In this current controversy, FIRE is troubled by the possibility that the committee’s recommendations are motivated by political concerns. Beyond detailing general parameters for phases of review, the committee’s report does not provide specific reasoning in support of the three recommended closures. We note that in forming the committee, the Board of Governors was responding to the legislature’s request (see section 11.1(a)) that it work to identify up to 15 million dollars in funding reductions for the 240 centers housed by state institutions of higher education, with the savings to be reinvested elsewhere within the system. But because the Center on Poverty, Work & Opportunity is privately funded, the committee’s recommendation for its closure does not appear to answer that element of the legislature’s charge. Likewise, it seems significant that of the 240 centers reviewed, the three identified by the committee for elimination work in fields marked by partisan rancor.

If the committee concluded that the three centers targeted for elimination failed to justify their existence because of a lack of productivity or a failure to provide the educational outcomes sought, it should provide a detailed discussion of how it arrived at that conclusion. Otherwise, it is difficult to dismiss the apparent message sent to the faculty and students working with or for centers that engage the world beyond campus: Voicing viewpoints unpopular with the legislature may well result in silencing.

Academic freedom requires protecting the research, scholarship, teaching, and expression of public university faculty from legislative hostility to particular viewpoints. As FIRE reminded former New York City Mayor Michael Bloomberg and former Brooklyn Borough President Marty Markowitz in a 2013 open letter precipitated by a funding controversy, “If an institution of higher education is to serve as a marketplace of ideas and a haven of free thought, those who teach and study there must not be made to live in fear that arguing for, espousing, or simply coming to believe an idea will lead to political threats either to their positions in the academic community or to the institution as a whole.”

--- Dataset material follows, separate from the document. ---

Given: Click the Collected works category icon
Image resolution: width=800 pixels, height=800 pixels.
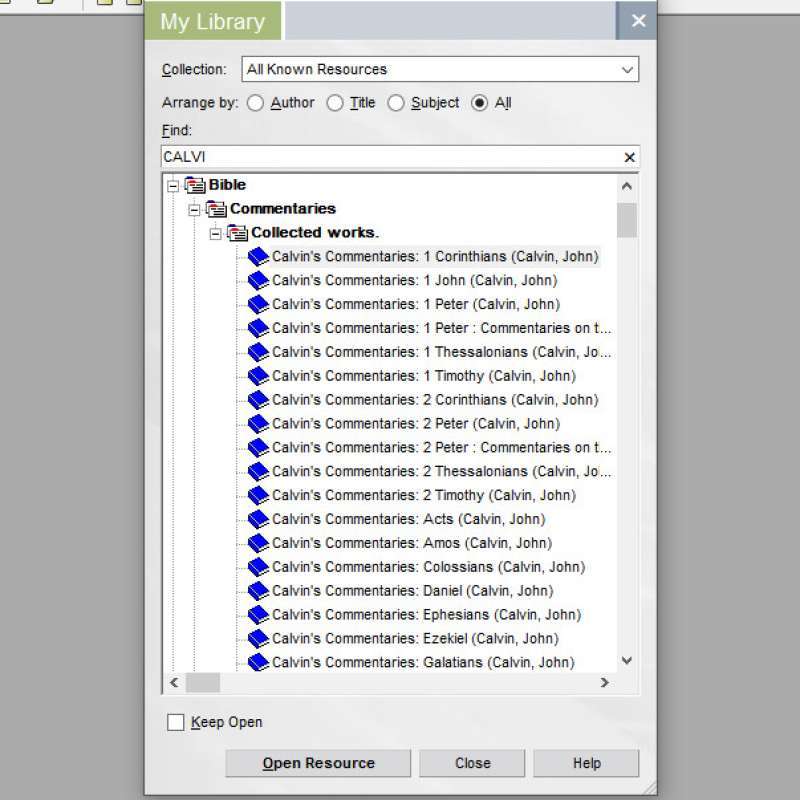Looking at the screenshot, I should pyautogui.click(x=236, y=233).
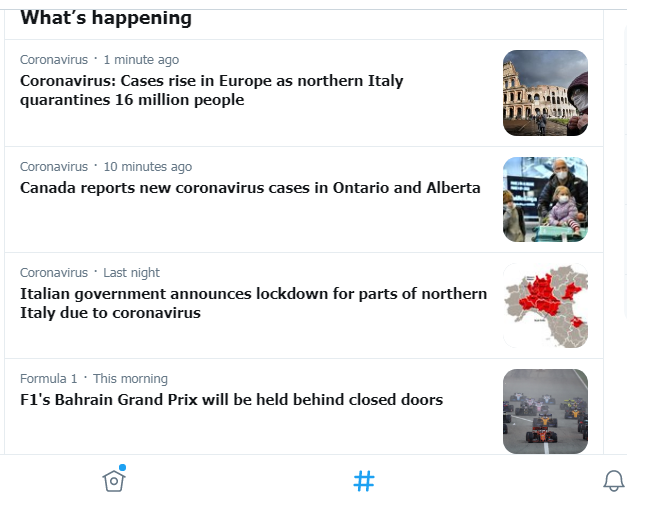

By appearing to selectively target academic centers based on the fields in which they work and the viewpoints of their leadership, the committee has introduced a chill which we fear may be felt systemwide. In considering today’s vote, FIRE reminds the Board of Governors of the wisdom of Justice Felix Frankfurter’s concurring opinion in Sweezy v. New Hampshire, 354 U.S. 234 (1957):

Progress in the natural sciences is not remotely confined to findings made in the laboratory. Insights into the mysteries of nature are born of hypothesis and speculation. The more so is this true in the pursuit of understanding in the groping endeavors of what are called the social sciences, the concern of which is man and society. The problems that are the respective preoccupations of anthropology, economics, law, psychology, sociology and related areas of scholarship are merely departmentalized dealing, by way of manageable division of analysis, with interpenetrating aspects of holistic perplexities. For society’s good—if understanding be an essential need of society—inquiries into these problems, speculations about them, stimulation in others of reflection upon them, must be left as unfettered as possible. Political power must abstain from intrusion into this activity of freedom, pursued in the interest of wise government and the people’s well-being, except for reasons that are exigent and obviously compelling.

These pages need not be burdened with proof, based on the testimony of a cloud of impressive witnesses, of the dependence of a free society on free universities. This means the exclusion of governmental intervention in the intellectual life of a university. It matters little whether such intervention occurs avowedly or through action that inevitably tends to check the ardor and fearlessness of scholars, qualities at once so fragile and so indispensable for fruitful academic labor.

UPDATE: The Associated Press reports that the Board of Governors has voted to close the Center on Poverty, Work & Opportunity.